Assigned task
Every line that holds the word "date" needs to be copied from the data below.

*** Data to examine Section Begins ***

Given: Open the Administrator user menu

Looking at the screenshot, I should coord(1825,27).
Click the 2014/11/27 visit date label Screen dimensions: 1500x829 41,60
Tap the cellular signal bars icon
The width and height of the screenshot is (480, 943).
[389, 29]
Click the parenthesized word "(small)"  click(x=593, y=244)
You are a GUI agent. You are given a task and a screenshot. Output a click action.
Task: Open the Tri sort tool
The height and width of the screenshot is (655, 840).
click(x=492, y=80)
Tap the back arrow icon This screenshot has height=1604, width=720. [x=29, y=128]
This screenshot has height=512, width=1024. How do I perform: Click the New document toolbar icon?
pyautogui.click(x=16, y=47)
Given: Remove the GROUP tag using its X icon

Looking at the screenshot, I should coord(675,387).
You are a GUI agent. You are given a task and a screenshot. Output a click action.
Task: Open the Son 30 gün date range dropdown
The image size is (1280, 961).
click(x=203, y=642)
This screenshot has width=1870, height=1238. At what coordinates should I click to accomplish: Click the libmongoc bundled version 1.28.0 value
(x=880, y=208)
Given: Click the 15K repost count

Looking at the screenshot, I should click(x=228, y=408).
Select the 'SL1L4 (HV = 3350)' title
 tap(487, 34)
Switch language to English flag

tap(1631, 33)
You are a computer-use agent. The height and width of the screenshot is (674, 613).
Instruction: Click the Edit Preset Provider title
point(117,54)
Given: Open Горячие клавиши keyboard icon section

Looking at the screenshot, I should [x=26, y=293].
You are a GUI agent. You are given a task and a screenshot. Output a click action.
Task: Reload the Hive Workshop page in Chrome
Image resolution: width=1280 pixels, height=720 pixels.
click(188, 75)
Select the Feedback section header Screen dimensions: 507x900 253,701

*** Data to examine Section Ends ***

Solution below
Click the 2014/11/27 visit date label Screen dimensions: 1500x829 41,60
Task: Open the Son 30 gün date range dropdown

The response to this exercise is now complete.